In the study, cultured human airway epithelial cells were exposed to various doses of the 13 e-cigarette liquid flavours for 30 minutes or 24 hours. During the 30 minute exposure test, the flavours Hot Cinnamon Candies, Banana Pudding (Southern Style), and Menthol Tobacco elicited a dose-dependent calcium response and were toxic to the cells at higher doses.

During the 24 hour exposure test, these same three favours decreased cell proliferation and cell viability in a dose-dependent manner.

The toxic effects of these flavourings were not seen with either nicotine or the e-liquid vehicle, which consisted of propylene glycol and vegetable glycerin.

Additional experiments testing the aerosolized product of e-liquid flavors on cultured primary human bronchial epithelial cells are ongoing. Flavors being tested were selected from the findings in this study.

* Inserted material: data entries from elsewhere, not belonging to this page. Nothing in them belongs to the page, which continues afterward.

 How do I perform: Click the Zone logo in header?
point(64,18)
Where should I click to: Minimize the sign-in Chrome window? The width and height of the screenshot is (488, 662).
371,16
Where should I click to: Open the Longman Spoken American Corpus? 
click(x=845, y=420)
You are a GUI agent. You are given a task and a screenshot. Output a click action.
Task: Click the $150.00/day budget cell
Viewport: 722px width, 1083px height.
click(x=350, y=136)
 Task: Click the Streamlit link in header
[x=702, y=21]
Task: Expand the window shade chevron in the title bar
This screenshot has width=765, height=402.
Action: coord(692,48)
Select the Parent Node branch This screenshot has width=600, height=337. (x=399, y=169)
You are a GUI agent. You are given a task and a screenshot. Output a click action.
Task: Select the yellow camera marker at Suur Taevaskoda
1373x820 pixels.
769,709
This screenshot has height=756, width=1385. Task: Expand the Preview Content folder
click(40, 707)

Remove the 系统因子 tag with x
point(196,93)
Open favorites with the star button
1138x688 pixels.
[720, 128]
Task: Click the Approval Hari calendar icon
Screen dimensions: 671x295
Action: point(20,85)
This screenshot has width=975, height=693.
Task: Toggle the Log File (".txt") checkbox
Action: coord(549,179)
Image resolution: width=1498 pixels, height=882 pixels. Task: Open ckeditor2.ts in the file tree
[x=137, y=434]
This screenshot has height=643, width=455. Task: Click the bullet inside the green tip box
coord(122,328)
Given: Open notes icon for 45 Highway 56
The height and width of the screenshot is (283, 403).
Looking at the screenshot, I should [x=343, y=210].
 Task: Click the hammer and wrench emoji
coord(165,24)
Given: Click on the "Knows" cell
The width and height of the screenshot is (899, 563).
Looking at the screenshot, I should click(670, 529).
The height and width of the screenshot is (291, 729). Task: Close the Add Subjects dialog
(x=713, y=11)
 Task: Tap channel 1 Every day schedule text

"The specific chemical components underlying the toxic effects of these e-cigarette flavors on cell viability, proliferation, and calcium signaling in airway epithelia are undergoing further study in our lab," says Rowell.
"Given the increasing popularity of flavoured e-cigarettes, a better understanding of their ingredients, the potential health risks of these ingredients, and the causes of these risks is urgently needed," she adds.